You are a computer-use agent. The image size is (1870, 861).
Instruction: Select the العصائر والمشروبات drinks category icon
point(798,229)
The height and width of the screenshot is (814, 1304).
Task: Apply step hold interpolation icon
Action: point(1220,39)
------------------------------
Exercise prompt. Count the lines in the data above that contain the string "icon", and reply with the number only.

The completed task. 2